Updated digital tools for cancer information & care
Pfizer is also a proud partner of the Prostate Conditions Education Council (PCEC), a leading PAG for early prostate-cancer detection. When the pandemic started, PCEC and Pfizer collaborated to update their digital toolkit to include information on coronavirus and to update the resource to accommodate a pan-tumor patient audience. With the help of more than 20 advocacy partners, Pfizer and PCEC developed a digital resource that provided a wide range of cancer patients with information on COVID-19, plus tips on navigating the ins and outs of the new telehealth system. PCEC’s Vice President & Director of Early Detection and Awareness Programs, Renee Savickas, believes these digital tools helped patients feel in control of their health during confusing times. “Our resources provided vital information during a huge transition from in-person to virtual doctor visits,” she said. “By helping patients utilize telehealth visits, they were able to feel more confident in their treatment access.”
Hands-on COVID-19 care for underserved populations
Doctors For You (DFY) is a nonprofit that works to improve public health across the globe. It is especially invested in advancing health equity and its efforts include everything from natural-disaster relief to COVID-19 support. When the second wave of COVID-19 hit India and there was a dire shortage of hospital beds and oxygen, Pfizer supported DFY’s work to create a care center at the Yamuna Sports Complex in New Delhi.
The new facility offered medical and mental health care, as well as yoga and games to help patients deal with their fear. Additionally, Pfizer and DFY collaborated on a special space for children who were infected with the virus. Many praised the hands-on care at the center and DFY President, Dr. Rajat Jain, believes this is because the patients were put first. “A patient’s voice can open a door to reform medical care towards a better quality of health care,” he said, pivoting from the traditional doctor-knows-best mentality.

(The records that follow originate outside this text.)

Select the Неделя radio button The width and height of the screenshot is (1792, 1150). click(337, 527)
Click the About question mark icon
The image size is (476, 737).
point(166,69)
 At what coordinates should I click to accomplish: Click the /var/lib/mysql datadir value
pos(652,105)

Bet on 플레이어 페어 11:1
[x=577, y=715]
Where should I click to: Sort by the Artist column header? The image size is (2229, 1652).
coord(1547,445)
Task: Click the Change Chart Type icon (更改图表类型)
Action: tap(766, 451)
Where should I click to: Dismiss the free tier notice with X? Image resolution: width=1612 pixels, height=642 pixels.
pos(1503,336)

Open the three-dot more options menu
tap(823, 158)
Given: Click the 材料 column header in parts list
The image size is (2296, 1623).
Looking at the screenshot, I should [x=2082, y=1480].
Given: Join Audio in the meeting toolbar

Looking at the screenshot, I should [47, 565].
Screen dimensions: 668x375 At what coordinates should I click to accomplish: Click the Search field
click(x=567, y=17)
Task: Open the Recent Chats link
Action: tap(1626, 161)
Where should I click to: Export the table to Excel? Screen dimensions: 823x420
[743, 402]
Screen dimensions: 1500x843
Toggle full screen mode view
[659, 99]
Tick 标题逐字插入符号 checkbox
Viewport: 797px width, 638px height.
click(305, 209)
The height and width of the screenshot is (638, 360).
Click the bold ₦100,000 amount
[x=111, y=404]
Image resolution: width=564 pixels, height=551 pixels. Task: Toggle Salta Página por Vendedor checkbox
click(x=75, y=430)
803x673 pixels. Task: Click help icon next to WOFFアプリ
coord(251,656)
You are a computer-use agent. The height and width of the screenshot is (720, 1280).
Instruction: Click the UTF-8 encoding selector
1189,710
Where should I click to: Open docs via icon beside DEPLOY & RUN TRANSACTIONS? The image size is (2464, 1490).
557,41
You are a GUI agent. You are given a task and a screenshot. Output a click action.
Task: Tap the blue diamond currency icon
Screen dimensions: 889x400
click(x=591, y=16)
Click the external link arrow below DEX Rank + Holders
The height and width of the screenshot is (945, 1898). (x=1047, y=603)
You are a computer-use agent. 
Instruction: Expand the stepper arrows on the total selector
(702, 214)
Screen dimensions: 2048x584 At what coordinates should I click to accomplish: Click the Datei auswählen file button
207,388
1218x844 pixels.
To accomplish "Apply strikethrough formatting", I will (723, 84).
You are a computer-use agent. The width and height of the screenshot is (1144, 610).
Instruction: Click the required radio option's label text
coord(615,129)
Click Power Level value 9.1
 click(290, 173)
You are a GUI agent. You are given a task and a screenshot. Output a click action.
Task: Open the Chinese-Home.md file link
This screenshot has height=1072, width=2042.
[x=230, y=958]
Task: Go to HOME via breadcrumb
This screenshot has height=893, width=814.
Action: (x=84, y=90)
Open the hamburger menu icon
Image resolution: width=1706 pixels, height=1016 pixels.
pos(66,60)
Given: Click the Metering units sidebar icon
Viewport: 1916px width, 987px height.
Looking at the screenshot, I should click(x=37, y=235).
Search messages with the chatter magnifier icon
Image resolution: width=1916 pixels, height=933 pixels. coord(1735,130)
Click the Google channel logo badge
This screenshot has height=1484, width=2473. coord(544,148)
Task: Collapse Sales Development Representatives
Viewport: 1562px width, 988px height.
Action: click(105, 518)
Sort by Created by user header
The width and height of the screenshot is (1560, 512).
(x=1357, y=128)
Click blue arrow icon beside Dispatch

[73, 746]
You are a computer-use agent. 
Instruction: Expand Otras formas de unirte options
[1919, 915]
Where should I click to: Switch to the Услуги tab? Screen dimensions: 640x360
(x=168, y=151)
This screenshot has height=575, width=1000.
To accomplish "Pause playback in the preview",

Informing and innovating the future
PAGs not only have a history of helping patients champion their healthcare needs through public health crises like COVID-19, but they’re also helping to shape the future of public health. These advocacy groups champion the patient perspective and offer valuable first-hand insights across the medical community from healthcare providers to government health agencies, and pharmaceutical companies. Through collaboration and partnership, PAGs voice community needs, improve access to treatment and outcomes, and provide critical support to patients when they need it most.